Çoğu endüstri için ana karbonsuzlaştırma kaldıracı döngüsel bir ekonomidir. Tüm sektörlerden (petrokimya üretimi hariç) katılımcıların çoğunluğu (%54) döngüsel ekonomiyi4 baskın çevresel sürdürülebilirlik hedefi olarak belirtiyor. Döngüsel bir ekonomi, azaltılmış tüketim, artan verimlilik ve kaynak ve enerjinin yeniden elde edilmesi ile atıkları en aza indirir. En yüksek puan alan ikinci sürdürülebilirlik hedefi, temiz enerjiye erişimi iyileştirmek (%41) ve üçüncüsü, enerji verimliliğini artırmaktır (%40).

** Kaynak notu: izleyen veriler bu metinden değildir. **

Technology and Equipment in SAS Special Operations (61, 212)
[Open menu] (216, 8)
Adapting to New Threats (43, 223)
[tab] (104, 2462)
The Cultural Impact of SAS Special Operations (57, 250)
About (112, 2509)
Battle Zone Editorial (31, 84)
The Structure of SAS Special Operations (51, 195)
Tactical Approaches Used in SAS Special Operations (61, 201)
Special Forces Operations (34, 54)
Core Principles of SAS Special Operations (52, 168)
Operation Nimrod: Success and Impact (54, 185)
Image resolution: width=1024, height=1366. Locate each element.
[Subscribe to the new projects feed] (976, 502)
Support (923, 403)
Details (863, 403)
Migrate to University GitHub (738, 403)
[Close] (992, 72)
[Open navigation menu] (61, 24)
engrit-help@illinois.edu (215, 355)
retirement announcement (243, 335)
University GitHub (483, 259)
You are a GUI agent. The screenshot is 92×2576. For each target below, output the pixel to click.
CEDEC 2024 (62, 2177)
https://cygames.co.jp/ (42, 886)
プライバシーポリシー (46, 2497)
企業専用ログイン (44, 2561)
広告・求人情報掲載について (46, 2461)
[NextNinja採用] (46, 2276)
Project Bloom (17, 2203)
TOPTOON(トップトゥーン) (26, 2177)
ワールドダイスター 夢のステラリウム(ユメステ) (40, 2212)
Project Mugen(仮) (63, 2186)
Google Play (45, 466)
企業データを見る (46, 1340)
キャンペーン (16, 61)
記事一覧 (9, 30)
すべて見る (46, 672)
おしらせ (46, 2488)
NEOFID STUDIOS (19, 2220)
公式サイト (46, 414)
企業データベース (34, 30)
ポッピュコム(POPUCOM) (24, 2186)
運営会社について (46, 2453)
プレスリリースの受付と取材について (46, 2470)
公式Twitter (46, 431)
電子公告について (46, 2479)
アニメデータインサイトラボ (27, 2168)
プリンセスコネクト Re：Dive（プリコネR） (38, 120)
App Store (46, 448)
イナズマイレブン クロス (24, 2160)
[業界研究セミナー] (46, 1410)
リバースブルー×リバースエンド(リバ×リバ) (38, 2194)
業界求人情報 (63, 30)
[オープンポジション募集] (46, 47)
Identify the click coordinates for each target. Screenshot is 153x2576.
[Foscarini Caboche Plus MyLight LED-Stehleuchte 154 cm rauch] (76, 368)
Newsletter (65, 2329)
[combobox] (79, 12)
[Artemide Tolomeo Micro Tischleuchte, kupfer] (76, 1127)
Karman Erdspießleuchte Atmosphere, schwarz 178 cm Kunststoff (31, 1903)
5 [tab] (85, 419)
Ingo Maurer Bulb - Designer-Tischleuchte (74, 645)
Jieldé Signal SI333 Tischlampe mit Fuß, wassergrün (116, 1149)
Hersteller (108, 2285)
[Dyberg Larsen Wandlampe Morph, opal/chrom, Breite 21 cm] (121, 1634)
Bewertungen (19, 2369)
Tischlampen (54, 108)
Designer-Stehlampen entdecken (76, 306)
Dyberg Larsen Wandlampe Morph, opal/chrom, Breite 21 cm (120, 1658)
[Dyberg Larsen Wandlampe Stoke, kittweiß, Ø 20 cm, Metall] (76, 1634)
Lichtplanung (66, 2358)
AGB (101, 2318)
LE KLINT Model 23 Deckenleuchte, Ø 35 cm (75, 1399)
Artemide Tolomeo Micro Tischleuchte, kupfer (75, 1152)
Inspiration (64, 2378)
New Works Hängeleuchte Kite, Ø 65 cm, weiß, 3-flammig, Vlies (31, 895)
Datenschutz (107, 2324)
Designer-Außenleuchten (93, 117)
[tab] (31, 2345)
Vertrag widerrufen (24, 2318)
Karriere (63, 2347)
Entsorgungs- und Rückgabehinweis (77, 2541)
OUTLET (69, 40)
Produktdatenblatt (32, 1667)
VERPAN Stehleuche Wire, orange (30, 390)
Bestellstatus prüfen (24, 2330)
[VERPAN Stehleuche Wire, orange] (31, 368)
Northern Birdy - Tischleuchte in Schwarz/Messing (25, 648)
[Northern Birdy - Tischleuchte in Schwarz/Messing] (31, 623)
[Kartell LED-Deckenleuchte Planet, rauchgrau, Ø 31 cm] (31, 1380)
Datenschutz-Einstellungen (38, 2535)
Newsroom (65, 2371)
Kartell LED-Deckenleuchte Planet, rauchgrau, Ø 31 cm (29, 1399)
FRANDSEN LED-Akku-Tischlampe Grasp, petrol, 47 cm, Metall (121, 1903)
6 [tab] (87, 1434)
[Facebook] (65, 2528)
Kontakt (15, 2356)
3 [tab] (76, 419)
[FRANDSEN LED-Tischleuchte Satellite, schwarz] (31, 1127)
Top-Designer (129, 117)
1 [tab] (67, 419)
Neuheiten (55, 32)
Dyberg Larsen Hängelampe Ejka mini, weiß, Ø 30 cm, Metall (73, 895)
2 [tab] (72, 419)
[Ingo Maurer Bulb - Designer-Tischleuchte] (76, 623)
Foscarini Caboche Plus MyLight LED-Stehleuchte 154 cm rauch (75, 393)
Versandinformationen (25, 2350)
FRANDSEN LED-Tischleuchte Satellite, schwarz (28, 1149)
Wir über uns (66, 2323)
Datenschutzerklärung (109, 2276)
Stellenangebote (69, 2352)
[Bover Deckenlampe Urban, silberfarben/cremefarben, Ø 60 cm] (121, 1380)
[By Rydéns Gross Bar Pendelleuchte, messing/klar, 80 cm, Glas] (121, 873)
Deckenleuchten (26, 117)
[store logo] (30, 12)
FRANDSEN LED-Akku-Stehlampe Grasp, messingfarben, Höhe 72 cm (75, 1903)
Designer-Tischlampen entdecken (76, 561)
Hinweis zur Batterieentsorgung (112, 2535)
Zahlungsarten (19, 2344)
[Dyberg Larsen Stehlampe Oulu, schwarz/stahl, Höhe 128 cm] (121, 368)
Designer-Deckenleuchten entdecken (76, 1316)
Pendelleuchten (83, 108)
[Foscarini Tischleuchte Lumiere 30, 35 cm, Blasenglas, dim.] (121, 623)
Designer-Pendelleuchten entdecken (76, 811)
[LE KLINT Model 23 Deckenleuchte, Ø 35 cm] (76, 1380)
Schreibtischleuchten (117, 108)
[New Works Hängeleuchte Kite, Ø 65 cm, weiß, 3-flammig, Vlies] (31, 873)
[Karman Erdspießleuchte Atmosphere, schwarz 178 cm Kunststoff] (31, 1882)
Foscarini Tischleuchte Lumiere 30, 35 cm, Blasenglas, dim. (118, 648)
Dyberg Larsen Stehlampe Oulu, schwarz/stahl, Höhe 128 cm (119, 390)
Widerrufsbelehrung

Teknoloji uzmanlarıyla ortaklık, endüstrinin dijital çözümlerle nasıl yenilik yaptığıdır. Yeni dijital teknolojiyi benimsemeye yönelik en çok atıfta bulunulan yaklaşım, satıcı ortaklıklarıdır (%31). Ancak yöneticilerin, dijital teknoloji dağıtımını (özellikle enerji, metaller ve madencilik, inşaat ve petrokimya imalatında) hızlandırmak için tedarik zinciri boyunca açık standartların ve veri paylaşımının önemini vurgulama olasılığı daha düşüktür ve yalnızca %16’sı bunu en önemli kaynak olarak tanımlamaktadır. üst etkinleştirici. Yine de uzmanlar, tedarik zincirini düzene sokmak için yapay zeka ve makine öğreniminin karmaşıklığı aşma becerisi için gerekli olan açık standartları ve veri paylaşımını benimsemenin karbondan arındırma hedeflerine ulaşmak için “kaçınılmaz” olduğunu söylüyor.

Teknoloji benimseme ve yeniliğe yönelik tutumlar sektöre ve bölgeye göre değişir. Siber güvenlik genel olarak dijital dönüşümün önündeki en büyük dış engel olarak görülse de (%58), inşaat şirketleri çok daha endişeli (%76), metal ve madencilik şirketleri ise daha az endişeli (%47). Genel olarak, yanıt verenlerin %11’i dijital teknolojiyi erkenden denemeyi hedefliyor, ancak bazı sektörler daha az hevesli: metaller ve madencilikte yalnızca %4, petrokimya imalatında %5 ve endüstriyel imalatta %6. Departmanlar ve kuruluşlar arasında işbirliği için katılım ve öğrenmeye isteklilik esastır.